-------- RECORDS FOR PROCESSING --------

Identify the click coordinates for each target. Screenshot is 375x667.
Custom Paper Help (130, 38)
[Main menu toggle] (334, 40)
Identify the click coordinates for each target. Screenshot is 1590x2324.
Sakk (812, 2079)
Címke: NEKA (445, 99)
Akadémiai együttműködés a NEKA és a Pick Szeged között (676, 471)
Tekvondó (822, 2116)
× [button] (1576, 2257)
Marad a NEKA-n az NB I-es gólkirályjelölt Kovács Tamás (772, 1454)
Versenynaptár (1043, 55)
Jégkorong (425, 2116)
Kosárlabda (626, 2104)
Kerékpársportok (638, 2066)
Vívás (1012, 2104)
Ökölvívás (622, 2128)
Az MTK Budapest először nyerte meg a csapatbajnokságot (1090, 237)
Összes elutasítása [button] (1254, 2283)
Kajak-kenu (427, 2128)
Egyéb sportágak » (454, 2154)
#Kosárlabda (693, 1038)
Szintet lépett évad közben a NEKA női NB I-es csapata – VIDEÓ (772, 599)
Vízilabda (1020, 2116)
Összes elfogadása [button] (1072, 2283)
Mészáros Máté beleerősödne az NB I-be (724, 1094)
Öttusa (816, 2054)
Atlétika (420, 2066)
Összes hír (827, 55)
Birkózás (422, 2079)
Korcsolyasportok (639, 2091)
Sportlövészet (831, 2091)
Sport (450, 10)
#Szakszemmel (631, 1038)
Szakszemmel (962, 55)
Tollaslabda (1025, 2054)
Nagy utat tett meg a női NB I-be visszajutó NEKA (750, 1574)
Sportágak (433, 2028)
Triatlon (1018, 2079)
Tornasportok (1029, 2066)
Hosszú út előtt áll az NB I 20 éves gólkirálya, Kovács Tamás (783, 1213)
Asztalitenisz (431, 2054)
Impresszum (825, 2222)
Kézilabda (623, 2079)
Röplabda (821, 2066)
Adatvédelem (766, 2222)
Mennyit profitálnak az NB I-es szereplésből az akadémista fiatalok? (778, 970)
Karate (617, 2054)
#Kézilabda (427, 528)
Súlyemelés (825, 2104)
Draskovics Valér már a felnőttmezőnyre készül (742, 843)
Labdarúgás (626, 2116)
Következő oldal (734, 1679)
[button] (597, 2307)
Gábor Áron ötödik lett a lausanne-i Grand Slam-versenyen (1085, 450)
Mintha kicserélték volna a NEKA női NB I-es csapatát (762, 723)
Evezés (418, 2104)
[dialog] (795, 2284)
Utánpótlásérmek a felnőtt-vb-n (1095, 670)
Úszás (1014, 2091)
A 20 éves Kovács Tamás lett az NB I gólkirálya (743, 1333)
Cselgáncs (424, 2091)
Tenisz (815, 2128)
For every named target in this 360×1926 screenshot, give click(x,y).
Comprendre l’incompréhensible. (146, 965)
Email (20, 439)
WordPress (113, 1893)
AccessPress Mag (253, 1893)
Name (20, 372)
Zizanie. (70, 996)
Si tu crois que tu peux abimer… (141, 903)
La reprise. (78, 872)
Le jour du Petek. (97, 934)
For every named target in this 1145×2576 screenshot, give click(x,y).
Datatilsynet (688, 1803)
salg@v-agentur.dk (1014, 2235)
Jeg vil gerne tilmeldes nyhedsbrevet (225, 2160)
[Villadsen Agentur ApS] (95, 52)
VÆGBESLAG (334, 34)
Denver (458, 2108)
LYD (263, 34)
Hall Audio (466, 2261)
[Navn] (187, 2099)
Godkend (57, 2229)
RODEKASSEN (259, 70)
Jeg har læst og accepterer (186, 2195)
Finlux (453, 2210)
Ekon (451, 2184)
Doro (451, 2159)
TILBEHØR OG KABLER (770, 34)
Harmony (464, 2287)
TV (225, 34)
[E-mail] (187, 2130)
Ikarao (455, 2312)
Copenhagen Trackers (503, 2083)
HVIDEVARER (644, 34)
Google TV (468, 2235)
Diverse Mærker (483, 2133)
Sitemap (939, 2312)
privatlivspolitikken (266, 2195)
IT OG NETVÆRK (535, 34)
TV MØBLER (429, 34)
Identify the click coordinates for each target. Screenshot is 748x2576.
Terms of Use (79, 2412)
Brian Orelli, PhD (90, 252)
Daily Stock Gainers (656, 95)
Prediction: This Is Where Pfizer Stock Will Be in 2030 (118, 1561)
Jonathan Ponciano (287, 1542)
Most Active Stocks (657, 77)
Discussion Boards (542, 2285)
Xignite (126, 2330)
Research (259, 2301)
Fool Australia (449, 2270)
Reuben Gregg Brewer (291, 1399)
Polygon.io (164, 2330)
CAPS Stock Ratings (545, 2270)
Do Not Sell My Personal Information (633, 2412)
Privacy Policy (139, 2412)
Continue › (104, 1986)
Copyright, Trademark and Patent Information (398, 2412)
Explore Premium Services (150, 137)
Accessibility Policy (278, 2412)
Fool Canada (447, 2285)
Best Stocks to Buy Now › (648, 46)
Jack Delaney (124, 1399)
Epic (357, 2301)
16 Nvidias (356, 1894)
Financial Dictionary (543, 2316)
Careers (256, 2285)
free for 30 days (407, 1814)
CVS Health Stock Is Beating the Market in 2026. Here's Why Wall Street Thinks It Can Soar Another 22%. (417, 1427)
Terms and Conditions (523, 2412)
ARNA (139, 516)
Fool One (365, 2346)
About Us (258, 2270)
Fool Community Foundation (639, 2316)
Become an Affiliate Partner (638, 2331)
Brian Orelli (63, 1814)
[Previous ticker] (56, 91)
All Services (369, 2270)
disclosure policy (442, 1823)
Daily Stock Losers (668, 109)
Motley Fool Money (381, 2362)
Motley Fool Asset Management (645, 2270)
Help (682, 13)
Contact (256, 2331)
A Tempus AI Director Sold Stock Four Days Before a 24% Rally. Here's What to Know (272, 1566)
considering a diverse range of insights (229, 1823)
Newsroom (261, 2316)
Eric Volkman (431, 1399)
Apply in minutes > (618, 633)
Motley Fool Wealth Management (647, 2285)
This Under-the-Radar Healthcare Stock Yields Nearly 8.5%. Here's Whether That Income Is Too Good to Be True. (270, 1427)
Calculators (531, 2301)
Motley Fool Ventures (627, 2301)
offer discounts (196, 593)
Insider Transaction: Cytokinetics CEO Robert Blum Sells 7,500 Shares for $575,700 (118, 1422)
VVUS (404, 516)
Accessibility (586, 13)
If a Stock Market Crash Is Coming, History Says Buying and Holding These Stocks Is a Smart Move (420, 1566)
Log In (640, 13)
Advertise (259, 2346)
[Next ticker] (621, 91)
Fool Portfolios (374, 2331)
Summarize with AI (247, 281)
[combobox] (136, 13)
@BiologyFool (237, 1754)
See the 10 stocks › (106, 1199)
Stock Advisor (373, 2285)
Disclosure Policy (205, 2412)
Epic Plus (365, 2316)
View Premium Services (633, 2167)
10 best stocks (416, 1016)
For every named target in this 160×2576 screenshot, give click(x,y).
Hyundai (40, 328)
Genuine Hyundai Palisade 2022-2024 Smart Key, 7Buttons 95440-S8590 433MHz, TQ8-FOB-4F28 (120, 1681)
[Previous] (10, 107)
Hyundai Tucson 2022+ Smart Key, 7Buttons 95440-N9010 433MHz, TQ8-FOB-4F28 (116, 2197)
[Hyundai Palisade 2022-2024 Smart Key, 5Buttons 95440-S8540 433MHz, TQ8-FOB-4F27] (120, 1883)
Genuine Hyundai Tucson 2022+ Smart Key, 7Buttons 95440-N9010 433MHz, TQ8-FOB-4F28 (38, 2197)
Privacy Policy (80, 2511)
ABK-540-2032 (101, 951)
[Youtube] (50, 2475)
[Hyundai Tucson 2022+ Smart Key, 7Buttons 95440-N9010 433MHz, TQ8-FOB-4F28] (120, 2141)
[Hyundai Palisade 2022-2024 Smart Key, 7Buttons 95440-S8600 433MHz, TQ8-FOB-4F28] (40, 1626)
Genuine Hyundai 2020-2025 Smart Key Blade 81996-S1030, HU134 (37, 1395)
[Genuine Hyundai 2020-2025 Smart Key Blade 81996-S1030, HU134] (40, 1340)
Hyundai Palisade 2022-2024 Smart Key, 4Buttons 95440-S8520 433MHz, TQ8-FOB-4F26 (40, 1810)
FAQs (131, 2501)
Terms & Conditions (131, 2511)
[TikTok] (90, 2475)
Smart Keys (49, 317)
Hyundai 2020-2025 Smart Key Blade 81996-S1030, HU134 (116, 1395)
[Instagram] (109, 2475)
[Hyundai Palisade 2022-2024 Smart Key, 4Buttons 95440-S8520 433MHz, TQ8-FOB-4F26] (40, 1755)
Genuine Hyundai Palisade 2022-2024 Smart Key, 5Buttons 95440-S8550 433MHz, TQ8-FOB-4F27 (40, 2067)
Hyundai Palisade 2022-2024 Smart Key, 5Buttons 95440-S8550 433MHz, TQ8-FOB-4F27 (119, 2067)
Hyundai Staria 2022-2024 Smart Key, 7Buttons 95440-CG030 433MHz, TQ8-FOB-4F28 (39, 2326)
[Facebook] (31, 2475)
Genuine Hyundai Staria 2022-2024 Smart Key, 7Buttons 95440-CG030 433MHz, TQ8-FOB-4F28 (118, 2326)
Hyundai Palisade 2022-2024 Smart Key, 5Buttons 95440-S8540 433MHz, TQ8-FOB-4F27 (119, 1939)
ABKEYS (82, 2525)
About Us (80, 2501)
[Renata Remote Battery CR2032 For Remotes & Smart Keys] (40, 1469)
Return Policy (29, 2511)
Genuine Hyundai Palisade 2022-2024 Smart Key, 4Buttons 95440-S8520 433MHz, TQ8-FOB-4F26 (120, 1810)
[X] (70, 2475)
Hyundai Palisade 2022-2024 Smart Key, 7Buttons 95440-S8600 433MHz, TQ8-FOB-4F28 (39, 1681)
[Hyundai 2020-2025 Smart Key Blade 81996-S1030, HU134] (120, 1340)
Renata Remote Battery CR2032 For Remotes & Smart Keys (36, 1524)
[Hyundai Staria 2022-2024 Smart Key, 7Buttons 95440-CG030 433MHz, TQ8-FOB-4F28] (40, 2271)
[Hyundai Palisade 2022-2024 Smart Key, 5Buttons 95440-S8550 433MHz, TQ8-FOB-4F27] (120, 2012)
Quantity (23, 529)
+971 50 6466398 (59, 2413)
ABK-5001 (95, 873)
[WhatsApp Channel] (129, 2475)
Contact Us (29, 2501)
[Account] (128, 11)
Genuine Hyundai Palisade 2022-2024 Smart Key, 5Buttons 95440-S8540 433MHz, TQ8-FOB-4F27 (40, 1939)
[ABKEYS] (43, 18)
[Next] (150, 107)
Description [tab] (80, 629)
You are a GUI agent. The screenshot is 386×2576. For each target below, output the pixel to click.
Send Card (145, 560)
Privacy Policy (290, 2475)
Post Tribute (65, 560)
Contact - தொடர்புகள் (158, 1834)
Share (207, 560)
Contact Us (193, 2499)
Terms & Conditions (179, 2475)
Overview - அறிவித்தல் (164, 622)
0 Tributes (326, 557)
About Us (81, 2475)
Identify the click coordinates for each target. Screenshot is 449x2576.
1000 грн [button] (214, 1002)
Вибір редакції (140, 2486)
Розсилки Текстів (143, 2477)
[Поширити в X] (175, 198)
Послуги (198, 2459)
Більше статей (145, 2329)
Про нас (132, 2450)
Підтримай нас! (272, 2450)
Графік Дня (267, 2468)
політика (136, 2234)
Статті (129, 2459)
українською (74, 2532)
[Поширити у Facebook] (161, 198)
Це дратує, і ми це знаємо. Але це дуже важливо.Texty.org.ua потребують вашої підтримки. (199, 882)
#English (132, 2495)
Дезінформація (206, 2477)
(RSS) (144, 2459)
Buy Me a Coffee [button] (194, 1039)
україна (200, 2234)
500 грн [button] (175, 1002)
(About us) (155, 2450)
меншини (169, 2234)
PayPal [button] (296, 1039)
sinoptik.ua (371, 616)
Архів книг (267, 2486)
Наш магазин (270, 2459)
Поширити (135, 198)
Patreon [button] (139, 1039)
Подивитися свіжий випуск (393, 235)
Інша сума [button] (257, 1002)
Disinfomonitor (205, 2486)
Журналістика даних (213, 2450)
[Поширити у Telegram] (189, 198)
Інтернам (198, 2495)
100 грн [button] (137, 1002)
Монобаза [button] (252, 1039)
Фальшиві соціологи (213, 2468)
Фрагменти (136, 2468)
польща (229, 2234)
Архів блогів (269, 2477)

--------

ASSIGNMENT — The listing above holds a line with "Prediction: This Is" and a line with "Do Not Sell". Print the stretch from the first through the second, exactly and alone.

TASK ANSWER —
Prediction: This Is Where Pfizer Stock Will Be in 2030 (118, 1561)
Jonathan Ponciano (287, 1542)
Most Active Stocks (657, 77)
Discussion Boards (542, 2285)
Xignite (126, 2330)
Research (259, 2301)
Fool Australia (449, 2270)
Reuben Gregg Brewer (291, 1399)
Polygon.io (164, 2330)
CAPS Stock Ratings (545, 2270)
Do Not Sell My Personal Information (633, 2412)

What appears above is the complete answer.